How many lines in the data below have the string "width"? Reply with the number alone.
┄┄┄┄┄┄┄┄┄┄
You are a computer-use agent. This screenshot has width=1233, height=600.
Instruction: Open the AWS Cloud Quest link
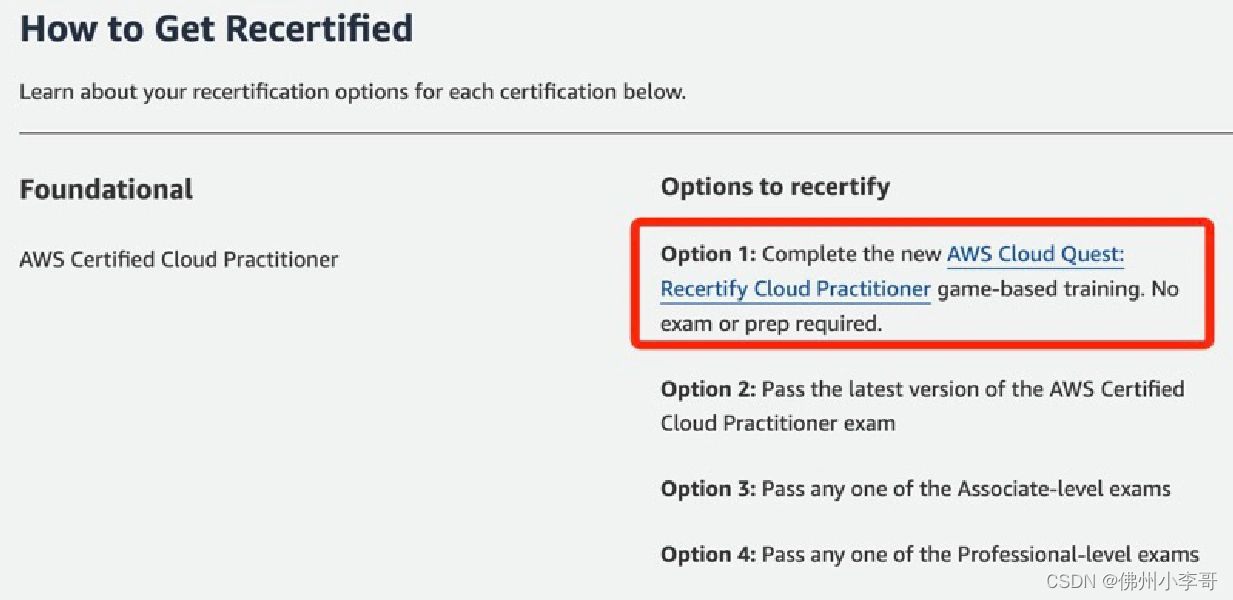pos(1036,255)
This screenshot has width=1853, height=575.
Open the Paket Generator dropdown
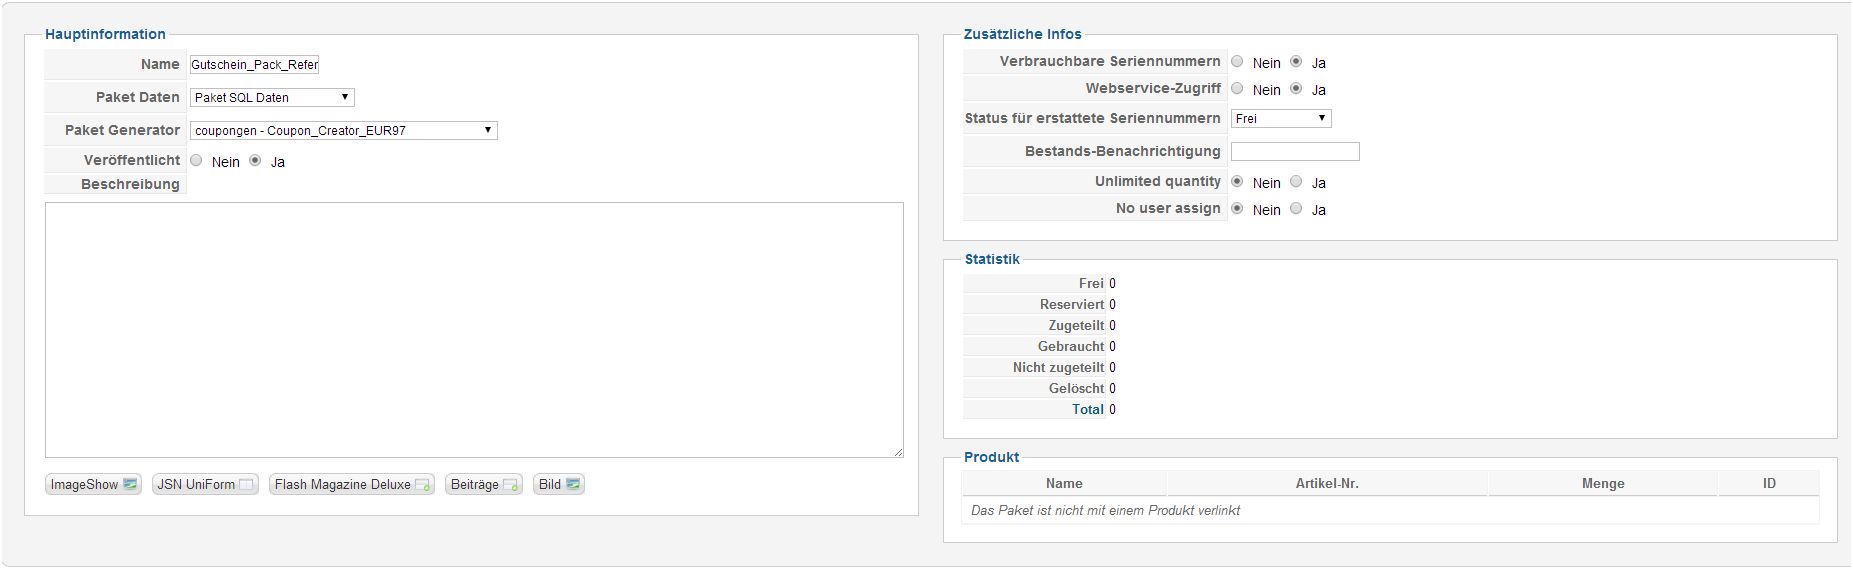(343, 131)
┄┄┄┄┄┄┄┄┄┄
OUTPUT: 2